**Data supplied**

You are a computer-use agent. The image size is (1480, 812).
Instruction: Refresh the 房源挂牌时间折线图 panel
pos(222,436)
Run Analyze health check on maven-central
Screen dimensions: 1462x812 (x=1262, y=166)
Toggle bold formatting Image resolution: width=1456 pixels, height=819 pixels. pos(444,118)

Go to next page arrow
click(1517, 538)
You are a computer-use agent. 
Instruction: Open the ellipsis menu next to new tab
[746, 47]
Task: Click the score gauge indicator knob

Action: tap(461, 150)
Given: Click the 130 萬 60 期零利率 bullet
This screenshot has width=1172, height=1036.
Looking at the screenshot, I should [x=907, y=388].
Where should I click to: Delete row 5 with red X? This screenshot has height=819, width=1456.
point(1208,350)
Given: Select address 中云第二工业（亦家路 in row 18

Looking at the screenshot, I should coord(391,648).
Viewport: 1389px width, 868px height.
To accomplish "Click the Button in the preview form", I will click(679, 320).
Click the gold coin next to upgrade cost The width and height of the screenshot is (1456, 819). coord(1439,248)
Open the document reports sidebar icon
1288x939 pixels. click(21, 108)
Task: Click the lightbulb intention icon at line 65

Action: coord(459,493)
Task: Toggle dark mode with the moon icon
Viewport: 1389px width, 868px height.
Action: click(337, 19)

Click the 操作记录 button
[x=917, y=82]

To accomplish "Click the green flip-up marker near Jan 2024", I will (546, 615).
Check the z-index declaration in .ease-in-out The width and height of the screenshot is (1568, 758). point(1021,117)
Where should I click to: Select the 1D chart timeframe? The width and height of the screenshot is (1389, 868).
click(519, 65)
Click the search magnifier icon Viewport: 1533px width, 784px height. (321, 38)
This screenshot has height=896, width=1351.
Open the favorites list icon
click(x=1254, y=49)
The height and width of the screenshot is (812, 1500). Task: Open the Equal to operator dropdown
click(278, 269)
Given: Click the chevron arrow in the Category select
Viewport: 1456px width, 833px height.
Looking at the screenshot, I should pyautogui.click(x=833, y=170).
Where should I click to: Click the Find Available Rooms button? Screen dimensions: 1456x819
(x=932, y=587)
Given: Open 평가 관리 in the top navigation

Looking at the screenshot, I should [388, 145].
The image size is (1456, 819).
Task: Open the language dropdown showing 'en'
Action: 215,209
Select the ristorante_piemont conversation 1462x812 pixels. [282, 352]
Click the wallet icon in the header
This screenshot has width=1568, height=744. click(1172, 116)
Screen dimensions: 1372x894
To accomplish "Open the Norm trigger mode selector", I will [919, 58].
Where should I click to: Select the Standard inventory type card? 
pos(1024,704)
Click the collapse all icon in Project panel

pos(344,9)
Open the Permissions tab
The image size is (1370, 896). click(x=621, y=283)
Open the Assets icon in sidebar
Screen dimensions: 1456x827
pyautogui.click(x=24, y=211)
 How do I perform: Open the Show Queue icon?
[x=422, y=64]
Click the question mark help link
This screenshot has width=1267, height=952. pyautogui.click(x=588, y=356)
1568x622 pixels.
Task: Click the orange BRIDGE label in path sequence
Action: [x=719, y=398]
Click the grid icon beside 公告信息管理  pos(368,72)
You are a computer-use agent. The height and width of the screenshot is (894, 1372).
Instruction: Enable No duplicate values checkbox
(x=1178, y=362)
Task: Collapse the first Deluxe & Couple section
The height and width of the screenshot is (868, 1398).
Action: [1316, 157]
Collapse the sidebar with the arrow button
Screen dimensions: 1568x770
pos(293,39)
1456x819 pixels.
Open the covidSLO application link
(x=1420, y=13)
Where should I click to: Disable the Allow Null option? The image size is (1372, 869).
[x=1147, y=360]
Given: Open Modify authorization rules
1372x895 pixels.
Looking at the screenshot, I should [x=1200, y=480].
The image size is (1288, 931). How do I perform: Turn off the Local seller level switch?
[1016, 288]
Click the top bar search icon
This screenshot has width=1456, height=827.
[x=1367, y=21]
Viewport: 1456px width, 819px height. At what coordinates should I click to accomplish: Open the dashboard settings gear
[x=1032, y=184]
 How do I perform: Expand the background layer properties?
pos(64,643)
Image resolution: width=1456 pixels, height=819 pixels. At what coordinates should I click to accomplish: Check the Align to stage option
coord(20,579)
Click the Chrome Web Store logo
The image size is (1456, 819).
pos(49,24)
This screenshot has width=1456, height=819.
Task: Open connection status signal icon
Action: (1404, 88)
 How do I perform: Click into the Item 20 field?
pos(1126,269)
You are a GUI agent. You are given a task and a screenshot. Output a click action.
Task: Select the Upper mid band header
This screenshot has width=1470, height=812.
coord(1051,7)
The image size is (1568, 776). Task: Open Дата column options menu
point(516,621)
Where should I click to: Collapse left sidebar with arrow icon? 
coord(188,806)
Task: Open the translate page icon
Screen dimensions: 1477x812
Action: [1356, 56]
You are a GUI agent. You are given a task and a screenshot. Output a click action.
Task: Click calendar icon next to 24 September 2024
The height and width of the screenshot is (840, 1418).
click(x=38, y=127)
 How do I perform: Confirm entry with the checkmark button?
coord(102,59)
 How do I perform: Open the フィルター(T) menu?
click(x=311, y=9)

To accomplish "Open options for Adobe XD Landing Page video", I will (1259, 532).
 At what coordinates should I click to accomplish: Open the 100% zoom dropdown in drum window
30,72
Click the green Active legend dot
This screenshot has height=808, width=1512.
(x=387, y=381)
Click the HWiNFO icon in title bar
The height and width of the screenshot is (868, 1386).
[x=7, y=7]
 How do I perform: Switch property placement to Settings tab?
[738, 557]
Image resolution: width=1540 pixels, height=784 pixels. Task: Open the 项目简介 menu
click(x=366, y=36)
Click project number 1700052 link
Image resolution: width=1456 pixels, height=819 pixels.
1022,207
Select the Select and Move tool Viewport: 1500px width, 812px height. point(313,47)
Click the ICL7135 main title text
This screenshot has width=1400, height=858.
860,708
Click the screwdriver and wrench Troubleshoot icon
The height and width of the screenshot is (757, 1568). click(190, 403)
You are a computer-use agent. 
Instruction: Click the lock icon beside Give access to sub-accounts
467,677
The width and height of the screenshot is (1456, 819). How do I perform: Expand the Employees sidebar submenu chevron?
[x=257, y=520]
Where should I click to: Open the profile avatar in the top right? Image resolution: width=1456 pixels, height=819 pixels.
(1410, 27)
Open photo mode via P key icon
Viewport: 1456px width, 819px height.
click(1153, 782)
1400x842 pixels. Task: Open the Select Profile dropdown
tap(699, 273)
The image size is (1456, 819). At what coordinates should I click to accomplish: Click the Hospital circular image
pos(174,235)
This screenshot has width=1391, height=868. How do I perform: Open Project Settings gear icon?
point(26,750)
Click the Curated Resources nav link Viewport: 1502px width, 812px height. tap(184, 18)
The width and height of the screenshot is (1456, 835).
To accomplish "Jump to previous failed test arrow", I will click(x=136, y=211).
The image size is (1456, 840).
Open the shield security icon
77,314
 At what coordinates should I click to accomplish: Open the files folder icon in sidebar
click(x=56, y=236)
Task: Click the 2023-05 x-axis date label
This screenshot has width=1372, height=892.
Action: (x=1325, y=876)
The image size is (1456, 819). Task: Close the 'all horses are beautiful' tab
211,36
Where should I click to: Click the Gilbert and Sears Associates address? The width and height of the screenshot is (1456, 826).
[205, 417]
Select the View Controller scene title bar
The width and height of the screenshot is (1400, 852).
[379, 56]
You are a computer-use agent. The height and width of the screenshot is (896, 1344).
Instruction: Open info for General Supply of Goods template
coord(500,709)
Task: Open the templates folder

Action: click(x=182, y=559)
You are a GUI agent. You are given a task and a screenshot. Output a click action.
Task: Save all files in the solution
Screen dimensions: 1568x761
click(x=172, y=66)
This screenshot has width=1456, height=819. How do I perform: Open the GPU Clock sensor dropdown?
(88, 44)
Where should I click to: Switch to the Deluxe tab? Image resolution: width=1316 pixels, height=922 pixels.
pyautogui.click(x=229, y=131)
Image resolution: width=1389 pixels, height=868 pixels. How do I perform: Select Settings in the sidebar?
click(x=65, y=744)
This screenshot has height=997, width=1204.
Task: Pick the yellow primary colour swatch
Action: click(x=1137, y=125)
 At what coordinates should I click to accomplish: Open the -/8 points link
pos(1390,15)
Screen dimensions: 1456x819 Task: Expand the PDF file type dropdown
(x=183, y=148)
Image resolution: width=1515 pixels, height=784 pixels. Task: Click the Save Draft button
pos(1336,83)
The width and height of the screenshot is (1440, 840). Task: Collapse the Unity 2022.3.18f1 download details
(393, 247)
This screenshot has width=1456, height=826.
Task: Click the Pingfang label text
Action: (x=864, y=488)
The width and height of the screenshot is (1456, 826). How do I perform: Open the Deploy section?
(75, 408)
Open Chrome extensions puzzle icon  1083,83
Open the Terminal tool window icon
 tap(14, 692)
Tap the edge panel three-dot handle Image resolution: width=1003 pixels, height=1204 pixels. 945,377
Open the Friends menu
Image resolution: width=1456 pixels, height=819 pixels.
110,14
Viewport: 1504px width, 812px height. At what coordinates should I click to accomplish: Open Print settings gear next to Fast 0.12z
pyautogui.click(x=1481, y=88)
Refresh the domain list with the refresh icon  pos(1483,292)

**About this task**
Read the listing line by line, and copy each line in which the word "green" is found.

**Exercise response**
To accomplish "Click the green flip-up marker near Jan 2024", I will (546, 615).
Click the green Active legend dot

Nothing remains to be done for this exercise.